I don’t own a lot of remnants of the D20 boom any more, just a few select books, for the novelty and quality of the ideas rather than for anything mechanical. Tynes’s D20 Call of Cthulhu, for example. The least remembered of these is a D20 Modern setting called Dark Inheritance, which I bought at GenCon. I absolutely adored this back in the day, for its weird mix of genres and modern occult vibe, plus I always thought D20 Modern looked like an interesting system. So in my constant effort to blog a bit more, I dug around till I found my copy, pulled it out, and am spending some time reading it and blogging my thoughts. This is not a review, because I haven’t played it, although that’d be a kick — it’s just a once over. No promises on how often I write these.
The original book was published in 2003; I believe there’s also a Spycraft version, published a year later. It is not available in PDF. Noble Knight has a copy of the D20 version, and it occasionally shows up on eBay. The publisher is Mythic Dreams Studios, which appears to have been mostly Chad Justice. Chad is no longer working in the industry and Mythic Dreams only had these two releases, despite plans for other books as per an advertisement in the back of this one. Still, one solid 200 page campaign book isn’t bad.
The other writers are a range, career wise. Alphabetically, we have Edward Milton, Jason Olsan. Aaron Rosenberg, Gareth Ryder-Hanrahan, Jeremy Tibbs, Wil Upchurch, and Sam Witt. There’s no indication of who wrote what, but I’d bet that Ryder-Hanrahan wrote at least some of the words that sparked my imagination back then. The cover artists is a dude named Mark Sasso, who sets the tone with a painting of a shadowy figure stepping forward out of what appears to be a fire. Sasso’s gone on to what looks like a decent career in and out of the TTRPG space, with some fantasy-inflected design work for the WWE and metal bands like Dio.
The interior art is B&W, mostly spot illos. The book is good 2000s TTRPG design: clear layout, in-world fiction broken out into sidebars, nothing to complain about. This is definitely the era when people expected big metaplot and lots of fiction in their game books.
OK, let’s dig in.
The table of contents calls the first few pages an introduction, but it’s a story vignette. We have a bunch of mysterious figures hanging out to do some sort of mission in Jerusalem. One of the figures goes by Nimue; one is carrying a sword which is warded against airport security. It is extremely clear extremely quickly that we’re in a modern occult setting.
Long story short, the group of semi-reluctant allies are there to reinforce a mystical seal of some kind and it goes horribly wrong, and, uh, Temple Mount is destroyed. Just to reinforce, this is intercut with a perspective from a few weeks in the future of someone figuring out what happened. OK, so this might not be something I’d run straight out of the book these days, just because I don’t think I could navigate the political waters with grace.

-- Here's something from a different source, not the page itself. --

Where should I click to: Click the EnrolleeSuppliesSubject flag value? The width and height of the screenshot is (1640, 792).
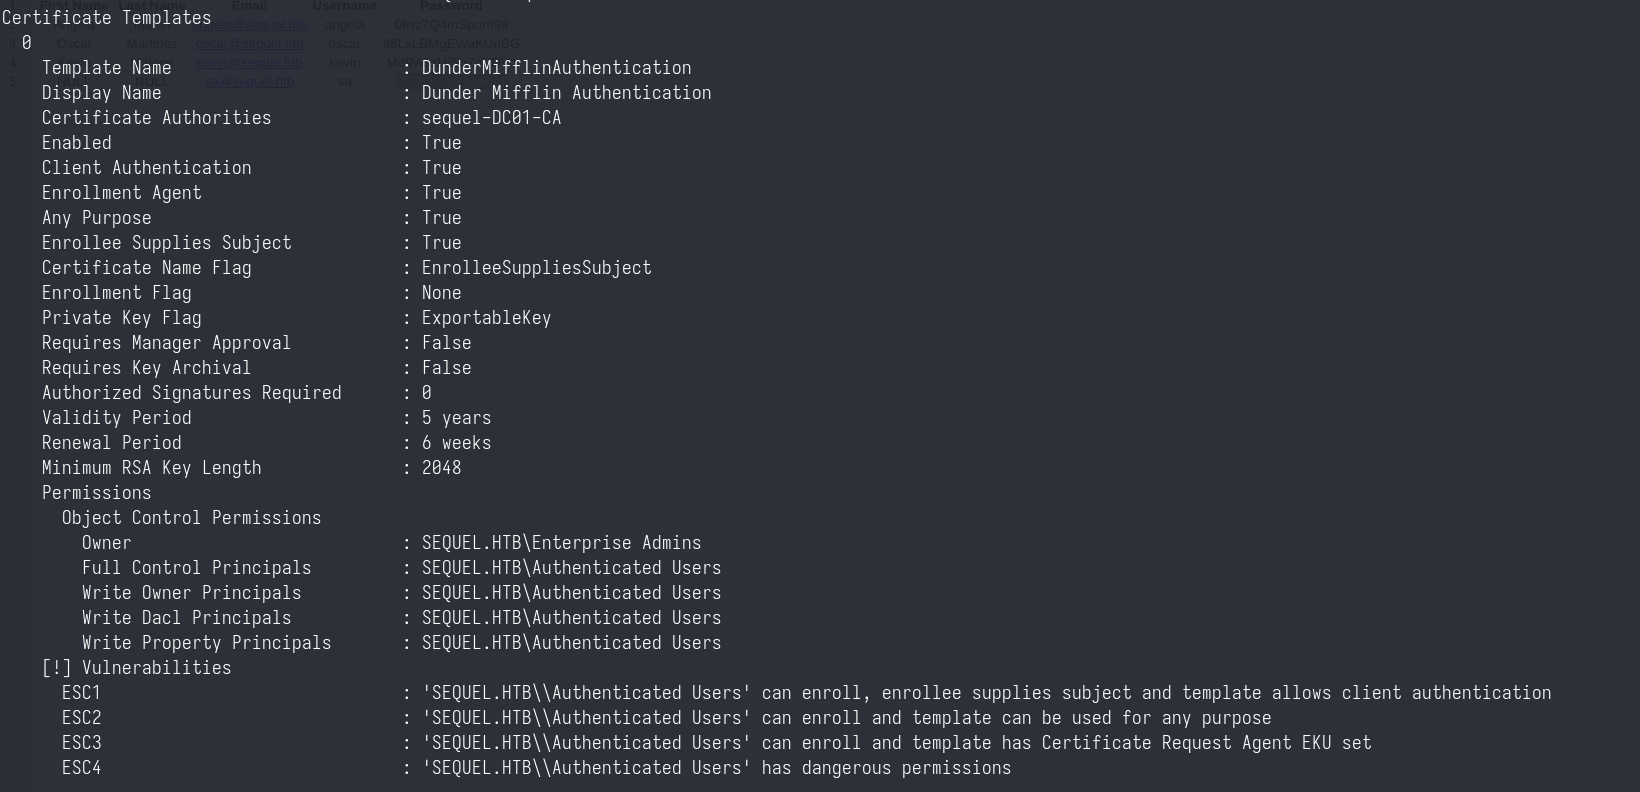pyautogui.click(x=536, y=268)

Then we get to the actual introduction, sorry to doubt you, book. First of a line of products, works with the core D20 Modern book, here’s where you’ll find new roles and setting and classes and such. Cited inspirations: Hard Boiled, Replacement Killers, Pitch Black, and Hellboy. Also, because everyone was ambitious back then and probably because Legends of the Five Rings had been so successful at capturing player input on Rokugan, players were encouraged to report their campaigns to Mythic Dreams with promises of helping to establish future direction.
It also becomes clear that the intro fiction wasn’t just a vignette, it was the visible branch point of the Dark Inheritance world. In 2003, dimensional barriers were ripped apart, Jerusalem was “transformed into an urban horror,” and the existence of a mystic underworld on Earth was revealed. The vibe is very cross-genre: “Promethean Order warrior-mystics fight Eight Heavenly Dragon triad gangsters in the dark alleys of Cairo, trying to recover… a relic that was stolen from the Louvre.” Science labs are trying to figure out magic. This kind of blend is what excited me about the book originally — the introduction seems to have done its job.

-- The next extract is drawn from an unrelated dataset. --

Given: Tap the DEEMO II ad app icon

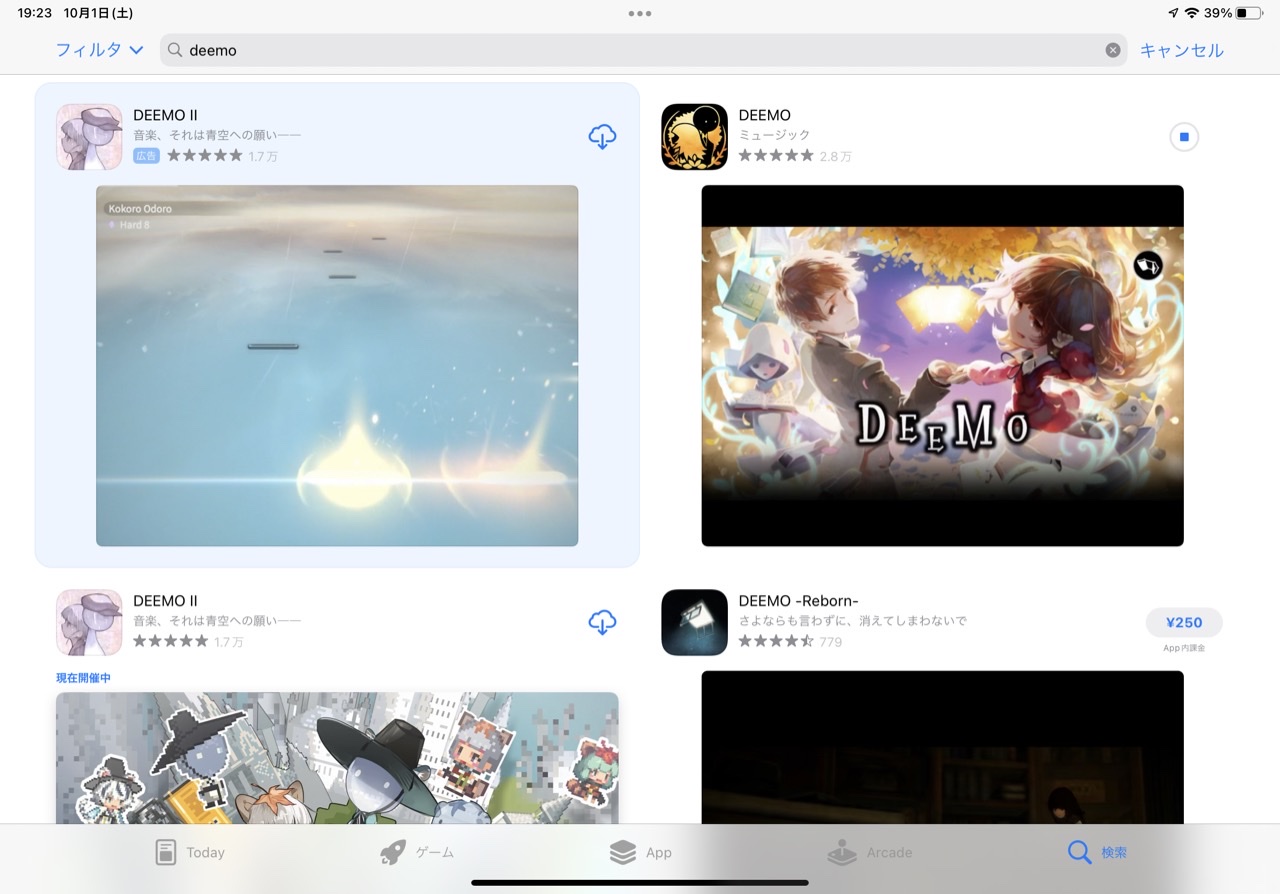Looking at the screenshot, I should point(89,137).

The other important thing the introduction establishes is that PCs are the descendants of gods and monsters, aka Titans, with special genetics that unlock superhuman potential. I am generally not a fan of superior race lore these days; it’s fine for the purpose. They’re battling the demons that now keep trying to mess up our world. Clear and easy and it establishes a reason for PCs to work together.
Finally there’s a glossary. As was the fashion at the time, important information about lore is introduced here. The critical thing is that there are five Legacies (or lineages) among the Titans, which sound a lot like the equivalent of D&D races; likewise there are things called Allegiances which are the organizations that already knew about the Titans. The Prometheus Order already mentioned is one of them.